CoachBennett5":qm942bap said:
Exactly schools get punished. If will read my ealier post, I wrote , "It all comes down to administators and coaches policing thier programs." We dont schedule private schools, non-affiliated charter schools, home schools, or TAPPS outlaw sixman schools with 100 plus enrollment to protect our kids and our school. TAPPS and 99.9% of thier membership are great programs and great examples. We are going to play schools who have to follow the same rules we follow and have the same consequences we would have if we violate any of those rules. Also, my school age children attend a private school in Marble Falls.
Coach ... I don't want to get this too far off track, but I would put TAPPS' record of policing its members in the past few years up against anything that UIL has done.

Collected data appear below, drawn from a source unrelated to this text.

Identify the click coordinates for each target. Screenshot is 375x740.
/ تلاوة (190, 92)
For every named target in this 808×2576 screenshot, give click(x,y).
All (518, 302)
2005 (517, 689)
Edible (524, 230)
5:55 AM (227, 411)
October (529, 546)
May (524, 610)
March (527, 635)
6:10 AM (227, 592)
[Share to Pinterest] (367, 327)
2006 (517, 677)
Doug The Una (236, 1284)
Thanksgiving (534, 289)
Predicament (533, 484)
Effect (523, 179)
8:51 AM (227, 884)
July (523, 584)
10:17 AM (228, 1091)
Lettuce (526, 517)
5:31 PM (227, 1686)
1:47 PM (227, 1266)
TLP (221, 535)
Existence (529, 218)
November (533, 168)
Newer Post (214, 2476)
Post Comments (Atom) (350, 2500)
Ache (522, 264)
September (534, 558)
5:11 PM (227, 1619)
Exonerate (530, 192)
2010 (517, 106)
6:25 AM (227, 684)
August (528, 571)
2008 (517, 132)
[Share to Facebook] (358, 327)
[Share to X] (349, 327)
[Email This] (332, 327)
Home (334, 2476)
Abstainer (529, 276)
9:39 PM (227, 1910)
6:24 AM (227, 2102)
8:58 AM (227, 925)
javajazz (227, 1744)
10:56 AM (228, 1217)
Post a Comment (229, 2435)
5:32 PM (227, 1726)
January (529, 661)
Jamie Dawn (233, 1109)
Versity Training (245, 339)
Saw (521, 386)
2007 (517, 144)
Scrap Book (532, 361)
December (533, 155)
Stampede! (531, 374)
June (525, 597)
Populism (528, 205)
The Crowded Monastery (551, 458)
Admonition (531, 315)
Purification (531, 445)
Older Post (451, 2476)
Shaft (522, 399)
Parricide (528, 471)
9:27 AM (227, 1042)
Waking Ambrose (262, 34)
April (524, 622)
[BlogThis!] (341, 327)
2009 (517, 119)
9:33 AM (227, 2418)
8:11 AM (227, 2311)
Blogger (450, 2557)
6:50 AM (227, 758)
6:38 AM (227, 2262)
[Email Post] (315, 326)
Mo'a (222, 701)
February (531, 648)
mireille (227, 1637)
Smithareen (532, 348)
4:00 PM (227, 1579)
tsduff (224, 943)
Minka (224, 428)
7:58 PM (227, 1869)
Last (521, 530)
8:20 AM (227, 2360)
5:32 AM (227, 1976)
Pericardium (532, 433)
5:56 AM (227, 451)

A couple years ago, TAPPS put some significant sanctions on at least two basketball programs (San Antonio Cornerstone boys and Carrollton Christian girls, the latter I understand was coached by a gentleman who was an
assistant AD for a public school district and arranged for a third-party to provide scholarships for four players at that school; in the following year, Cornerstone did not have its contract for membership accepted by the Board ... which is permitted by TAPPS rules, another way to sort out bad apples, admittedly one not used often and probably shouldn't be).

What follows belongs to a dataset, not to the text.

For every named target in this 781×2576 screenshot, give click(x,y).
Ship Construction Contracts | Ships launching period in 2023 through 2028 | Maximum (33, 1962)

The original penalty against HTC after the "ringers" game was given by the District Committee. There are good folks that say it was too light, but one of the principals in that action told me that the reason they did what they did was that they did not want to punish the kids; if even one kid from their high school team had suited up for that "game," they would have made the program ineligible.

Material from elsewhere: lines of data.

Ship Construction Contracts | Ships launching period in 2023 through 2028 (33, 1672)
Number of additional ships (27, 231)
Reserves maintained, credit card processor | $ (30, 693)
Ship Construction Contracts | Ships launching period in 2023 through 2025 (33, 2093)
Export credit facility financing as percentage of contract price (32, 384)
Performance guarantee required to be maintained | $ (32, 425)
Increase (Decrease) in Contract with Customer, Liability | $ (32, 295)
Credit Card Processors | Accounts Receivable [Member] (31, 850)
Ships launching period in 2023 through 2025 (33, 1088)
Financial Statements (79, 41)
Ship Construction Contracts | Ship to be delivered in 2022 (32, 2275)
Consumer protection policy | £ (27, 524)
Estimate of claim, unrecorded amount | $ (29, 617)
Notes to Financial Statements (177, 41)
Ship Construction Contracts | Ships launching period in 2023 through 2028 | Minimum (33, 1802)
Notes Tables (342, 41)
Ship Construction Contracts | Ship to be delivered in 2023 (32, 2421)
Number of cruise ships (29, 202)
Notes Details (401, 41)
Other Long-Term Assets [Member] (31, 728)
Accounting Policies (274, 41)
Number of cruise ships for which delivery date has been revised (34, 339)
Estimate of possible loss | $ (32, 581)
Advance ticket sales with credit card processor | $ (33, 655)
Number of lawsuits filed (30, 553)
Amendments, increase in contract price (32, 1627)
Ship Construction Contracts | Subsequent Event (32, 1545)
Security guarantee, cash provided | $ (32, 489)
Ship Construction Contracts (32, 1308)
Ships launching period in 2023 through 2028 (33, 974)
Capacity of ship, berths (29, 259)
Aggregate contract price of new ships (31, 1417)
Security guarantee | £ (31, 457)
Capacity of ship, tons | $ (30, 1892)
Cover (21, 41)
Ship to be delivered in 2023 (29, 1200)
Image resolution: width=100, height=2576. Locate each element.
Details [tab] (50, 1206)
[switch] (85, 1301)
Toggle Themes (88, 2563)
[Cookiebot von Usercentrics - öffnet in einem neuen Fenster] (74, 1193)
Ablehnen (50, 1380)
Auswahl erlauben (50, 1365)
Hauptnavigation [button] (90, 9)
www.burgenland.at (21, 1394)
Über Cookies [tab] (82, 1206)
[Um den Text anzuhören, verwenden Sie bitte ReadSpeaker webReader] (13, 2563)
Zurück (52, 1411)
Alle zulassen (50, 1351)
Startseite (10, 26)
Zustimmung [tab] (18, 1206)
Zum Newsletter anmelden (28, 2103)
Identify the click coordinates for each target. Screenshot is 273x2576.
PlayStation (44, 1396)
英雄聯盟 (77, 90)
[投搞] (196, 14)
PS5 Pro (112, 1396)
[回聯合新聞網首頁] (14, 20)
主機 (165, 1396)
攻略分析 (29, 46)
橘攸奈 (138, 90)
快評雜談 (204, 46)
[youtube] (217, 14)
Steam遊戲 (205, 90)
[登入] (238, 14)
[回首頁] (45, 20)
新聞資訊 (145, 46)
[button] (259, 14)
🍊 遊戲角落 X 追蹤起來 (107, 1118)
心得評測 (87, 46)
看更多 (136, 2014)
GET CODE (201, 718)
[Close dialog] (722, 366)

Is the TAPPS enforcement process "perfect?" Well, no, because it has its limits. TAPPS is a voluntary organization ... with limited resources to investigate ... and any school is able to quit the organization at any time.
I noticed that UIL, which as a part of the University of Texas, is a state organization and has a little more "teeth" in its enforcement abilities ... including a full-time position on staff as "Compliance Officer," and able to work quickly with the only organization in Texas that accredits public schools -- the TEA, again, another state organization ... with legal powers to subpoena folks, etc.